Iperammortamento 2026 guida alle comunicazioni GSE



L’iperammortamento 2026 consente maggiorazioni del costo fiscalmente riconosciuto fino al 180% per investimenti in beni materiali e immateriali 4.0, inclusi sistemi di intelligenza artificiale e infrastrutture digitali. Dal 12 giugno 2026 le imprese devono inviare comunicazione preventiva al GSE tramite la piattaforma dedicata, pena la perdita dell’agevolazione. Il software SaaS è escluso dall’ambito applicativo, e gli studi che assistono clienti industriali devono verificare la corretta qualificazione dei beni prima di procedere.

Punti chiave

  • La piattaforma GSE per le comunicazioni preventive è attiva dal 12 giugno 2026.
  • Le maggiorazioni arrivano fino al 180% del costo del bene agevolabile.
  • Il SaaS è esplicitamente escluso: la qualificazione del bene è cruciale per accedere al beneficio.

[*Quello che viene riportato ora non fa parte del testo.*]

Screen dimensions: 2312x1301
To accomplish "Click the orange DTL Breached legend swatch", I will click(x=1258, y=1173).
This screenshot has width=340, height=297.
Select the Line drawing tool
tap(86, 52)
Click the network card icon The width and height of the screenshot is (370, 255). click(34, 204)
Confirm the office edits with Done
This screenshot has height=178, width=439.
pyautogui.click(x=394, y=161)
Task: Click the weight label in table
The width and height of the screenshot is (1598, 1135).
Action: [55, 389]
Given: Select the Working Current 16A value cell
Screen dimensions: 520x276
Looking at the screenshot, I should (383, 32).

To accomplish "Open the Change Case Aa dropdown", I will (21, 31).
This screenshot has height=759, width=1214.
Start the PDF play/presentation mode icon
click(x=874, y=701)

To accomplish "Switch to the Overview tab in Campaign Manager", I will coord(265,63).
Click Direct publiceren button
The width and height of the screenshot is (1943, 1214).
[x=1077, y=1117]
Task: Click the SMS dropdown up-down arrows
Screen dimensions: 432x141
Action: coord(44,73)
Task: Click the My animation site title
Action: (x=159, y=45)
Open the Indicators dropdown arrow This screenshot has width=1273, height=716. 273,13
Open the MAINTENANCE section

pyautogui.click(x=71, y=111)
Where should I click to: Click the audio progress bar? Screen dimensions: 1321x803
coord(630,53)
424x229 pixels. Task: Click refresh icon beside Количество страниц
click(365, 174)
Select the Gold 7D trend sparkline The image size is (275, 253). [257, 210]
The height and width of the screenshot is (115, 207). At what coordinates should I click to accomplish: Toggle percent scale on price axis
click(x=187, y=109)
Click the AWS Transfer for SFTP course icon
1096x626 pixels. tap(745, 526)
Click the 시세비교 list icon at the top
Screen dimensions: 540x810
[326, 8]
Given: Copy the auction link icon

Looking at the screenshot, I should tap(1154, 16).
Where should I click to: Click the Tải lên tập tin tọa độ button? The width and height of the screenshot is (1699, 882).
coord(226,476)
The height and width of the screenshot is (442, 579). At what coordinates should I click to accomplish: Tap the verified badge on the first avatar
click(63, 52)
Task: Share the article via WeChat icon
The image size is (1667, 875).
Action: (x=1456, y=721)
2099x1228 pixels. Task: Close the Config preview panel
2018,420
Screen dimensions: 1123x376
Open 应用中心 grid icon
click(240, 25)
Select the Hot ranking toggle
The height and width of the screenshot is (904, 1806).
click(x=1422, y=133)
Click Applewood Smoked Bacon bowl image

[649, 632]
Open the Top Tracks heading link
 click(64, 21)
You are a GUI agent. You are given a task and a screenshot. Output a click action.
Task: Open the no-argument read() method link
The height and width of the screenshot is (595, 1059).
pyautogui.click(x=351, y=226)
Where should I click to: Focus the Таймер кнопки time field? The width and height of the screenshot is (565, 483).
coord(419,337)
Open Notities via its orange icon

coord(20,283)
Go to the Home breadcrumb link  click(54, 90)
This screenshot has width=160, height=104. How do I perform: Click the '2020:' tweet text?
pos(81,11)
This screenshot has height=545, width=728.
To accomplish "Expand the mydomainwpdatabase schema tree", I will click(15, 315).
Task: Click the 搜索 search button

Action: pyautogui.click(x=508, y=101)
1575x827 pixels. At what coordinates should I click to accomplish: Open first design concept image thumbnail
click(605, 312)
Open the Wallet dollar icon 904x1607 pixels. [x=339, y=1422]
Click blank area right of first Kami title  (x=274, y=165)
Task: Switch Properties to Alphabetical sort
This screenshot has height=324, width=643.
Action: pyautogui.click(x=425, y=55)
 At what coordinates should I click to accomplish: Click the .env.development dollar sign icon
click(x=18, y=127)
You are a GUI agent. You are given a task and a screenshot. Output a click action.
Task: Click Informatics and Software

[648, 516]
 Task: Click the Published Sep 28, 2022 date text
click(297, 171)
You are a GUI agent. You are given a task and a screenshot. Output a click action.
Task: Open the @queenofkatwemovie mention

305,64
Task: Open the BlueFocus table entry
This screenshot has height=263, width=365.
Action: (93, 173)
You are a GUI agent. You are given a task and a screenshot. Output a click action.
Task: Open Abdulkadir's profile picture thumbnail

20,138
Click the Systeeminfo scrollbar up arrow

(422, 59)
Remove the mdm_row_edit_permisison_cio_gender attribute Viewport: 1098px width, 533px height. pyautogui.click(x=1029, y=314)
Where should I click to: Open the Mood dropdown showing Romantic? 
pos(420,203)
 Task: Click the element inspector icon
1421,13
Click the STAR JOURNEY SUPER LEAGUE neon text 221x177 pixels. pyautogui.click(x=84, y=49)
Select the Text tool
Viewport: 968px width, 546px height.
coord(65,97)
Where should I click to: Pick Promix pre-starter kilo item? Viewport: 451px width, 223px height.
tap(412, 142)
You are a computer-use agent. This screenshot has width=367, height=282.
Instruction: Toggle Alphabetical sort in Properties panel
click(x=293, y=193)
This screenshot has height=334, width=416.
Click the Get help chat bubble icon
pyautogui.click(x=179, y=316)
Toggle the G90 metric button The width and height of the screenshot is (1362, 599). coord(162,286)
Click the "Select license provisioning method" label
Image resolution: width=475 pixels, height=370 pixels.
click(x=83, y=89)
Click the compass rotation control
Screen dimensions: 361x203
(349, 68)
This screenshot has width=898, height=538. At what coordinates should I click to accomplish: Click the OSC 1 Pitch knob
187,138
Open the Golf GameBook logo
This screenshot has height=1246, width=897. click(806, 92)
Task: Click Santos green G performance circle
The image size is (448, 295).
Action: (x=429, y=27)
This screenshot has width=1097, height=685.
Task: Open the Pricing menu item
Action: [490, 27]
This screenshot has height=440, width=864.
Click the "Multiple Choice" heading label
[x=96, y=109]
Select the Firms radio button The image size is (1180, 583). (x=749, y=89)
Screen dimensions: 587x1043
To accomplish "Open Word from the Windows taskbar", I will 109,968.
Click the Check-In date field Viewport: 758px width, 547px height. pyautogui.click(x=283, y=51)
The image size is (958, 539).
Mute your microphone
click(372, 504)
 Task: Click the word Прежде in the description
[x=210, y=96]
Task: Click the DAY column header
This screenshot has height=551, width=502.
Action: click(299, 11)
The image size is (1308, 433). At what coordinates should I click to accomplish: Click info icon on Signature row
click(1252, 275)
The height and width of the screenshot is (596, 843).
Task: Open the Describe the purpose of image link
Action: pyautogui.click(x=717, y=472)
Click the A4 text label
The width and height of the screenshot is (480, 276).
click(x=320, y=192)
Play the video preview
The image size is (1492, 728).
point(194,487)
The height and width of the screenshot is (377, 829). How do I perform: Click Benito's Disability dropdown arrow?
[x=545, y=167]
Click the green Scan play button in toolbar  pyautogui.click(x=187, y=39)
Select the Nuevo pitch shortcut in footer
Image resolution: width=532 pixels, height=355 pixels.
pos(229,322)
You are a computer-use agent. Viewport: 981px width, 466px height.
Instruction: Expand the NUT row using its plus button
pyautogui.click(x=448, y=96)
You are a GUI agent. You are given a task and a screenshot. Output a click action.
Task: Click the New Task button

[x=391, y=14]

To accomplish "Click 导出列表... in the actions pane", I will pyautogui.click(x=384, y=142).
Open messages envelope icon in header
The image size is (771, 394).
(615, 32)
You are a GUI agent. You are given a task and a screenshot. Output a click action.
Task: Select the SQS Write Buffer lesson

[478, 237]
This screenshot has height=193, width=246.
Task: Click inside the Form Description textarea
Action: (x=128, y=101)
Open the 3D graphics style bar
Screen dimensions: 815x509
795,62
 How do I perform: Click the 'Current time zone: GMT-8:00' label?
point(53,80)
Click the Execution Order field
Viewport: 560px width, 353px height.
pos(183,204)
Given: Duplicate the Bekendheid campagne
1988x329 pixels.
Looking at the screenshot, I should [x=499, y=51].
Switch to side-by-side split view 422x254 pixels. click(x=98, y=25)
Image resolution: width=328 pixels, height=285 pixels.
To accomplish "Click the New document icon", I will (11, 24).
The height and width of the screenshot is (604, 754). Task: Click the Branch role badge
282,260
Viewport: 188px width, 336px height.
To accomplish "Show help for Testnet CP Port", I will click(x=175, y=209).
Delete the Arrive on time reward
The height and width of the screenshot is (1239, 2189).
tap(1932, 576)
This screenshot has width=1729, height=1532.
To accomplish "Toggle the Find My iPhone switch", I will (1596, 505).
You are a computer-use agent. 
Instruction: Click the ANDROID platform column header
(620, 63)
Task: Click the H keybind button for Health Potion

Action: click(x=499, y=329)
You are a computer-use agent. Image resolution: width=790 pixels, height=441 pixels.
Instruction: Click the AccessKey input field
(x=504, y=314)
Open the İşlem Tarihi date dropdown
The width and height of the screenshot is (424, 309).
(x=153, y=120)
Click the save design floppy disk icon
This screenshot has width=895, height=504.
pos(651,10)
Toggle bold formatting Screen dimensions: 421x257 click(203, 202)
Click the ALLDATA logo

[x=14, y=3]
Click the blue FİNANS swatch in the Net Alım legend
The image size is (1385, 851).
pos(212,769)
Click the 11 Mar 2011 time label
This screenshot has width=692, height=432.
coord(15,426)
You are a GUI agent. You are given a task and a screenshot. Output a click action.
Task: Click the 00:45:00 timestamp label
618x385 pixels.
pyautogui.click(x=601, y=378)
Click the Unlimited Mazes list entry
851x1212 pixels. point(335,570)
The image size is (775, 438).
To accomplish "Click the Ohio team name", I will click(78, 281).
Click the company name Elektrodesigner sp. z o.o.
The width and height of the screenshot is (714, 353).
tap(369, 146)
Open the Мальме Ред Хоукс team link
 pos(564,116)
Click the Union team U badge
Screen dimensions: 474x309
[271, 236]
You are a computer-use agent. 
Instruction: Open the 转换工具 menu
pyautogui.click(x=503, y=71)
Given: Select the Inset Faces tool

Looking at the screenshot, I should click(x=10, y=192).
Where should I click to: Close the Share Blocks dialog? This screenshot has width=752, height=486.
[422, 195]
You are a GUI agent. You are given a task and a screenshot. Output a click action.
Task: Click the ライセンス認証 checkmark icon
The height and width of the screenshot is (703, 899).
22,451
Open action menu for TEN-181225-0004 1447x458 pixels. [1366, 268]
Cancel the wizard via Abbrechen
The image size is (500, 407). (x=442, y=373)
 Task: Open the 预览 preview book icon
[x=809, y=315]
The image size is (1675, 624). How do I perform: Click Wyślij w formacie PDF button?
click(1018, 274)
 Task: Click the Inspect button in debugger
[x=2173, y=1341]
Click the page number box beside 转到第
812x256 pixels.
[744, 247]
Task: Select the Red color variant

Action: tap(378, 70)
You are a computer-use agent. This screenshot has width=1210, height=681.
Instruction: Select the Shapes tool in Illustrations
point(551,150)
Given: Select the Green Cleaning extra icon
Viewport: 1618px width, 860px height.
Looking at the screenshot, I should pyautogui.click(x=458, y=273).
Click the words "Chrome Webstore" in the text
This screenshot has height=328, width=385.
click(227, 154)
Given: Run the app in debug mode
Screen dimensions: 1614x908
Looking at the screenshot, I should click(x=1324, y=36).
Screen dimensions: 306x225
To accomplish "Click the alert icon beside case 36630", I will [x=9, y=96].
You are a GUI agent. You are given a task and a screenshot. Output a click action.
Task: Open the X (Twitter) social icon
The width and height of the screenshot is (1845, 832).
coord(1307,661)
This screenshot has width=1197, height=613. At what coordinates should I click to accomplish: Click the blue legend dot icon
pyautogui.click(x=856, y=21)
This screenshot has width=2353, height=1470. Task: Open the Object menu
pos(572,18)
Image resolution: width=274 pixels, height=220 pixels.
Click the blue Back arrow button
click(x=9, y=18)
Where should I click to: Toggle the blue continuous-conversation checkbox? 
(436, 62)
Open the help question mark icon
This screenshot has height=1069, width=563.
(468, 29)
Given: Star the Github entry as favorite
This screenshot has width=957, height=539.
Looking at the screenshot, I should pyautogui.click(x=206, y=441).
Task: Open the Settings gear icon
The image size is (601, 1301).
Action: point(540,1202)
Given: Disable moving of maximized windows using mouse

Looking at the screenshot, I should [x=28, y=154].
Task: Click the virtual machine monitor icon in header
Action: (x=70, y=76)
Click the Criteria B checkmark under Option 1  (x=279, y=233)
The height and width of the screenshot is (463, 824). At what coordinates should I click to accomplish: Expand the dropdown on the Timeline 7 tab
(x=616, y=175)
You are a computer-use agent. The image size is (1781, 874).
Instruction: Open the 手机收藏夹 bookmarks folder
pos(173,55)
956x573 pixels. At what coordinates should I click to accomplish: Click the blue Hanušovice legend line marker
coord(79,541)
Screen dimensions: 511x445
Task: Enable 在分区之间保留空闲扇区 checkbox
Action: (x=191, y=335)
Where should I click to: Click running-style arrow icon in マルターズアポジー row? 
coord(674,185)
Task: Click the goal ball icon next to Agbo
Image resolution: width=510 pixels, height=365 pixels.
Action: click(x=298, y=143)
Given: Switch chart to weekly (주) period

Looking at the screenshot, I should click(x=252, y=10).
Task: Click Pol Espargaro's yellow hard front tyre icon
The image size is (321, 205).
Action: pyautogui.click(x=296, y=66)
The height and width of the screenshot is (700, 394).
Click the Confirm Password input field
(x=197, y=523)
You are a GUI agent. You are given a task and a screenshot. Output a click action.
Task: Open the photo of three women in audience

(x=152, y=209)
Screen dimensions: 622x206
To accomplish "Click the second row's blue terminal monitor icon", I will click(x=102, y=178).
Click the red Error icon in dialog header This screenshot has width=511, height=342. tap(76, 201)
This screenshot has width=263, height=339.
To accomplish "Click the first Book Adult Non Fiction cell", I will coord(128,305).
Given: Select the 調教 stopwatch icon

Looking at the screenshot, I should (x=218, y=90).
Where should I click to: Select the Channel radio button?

Gli studi che assistono imprese manifatturiere o con piani di investimento tecnologico hanno una scadenza operativa da segnare subito: dal 12 giugno 2026 la piattaforma GSE è aperta per le comunicazioni preventive sull’iperammortamento 2026. Senza quella comunicazione, il beneficio non si consolida, indipendentemente dalla qualità dell’investimento sottostante. Chi segue clienti con budget destinati ad AI, robotica o infrastrutture digitali deve verificare oggi se i beni rientrano nell’ambito agevolato.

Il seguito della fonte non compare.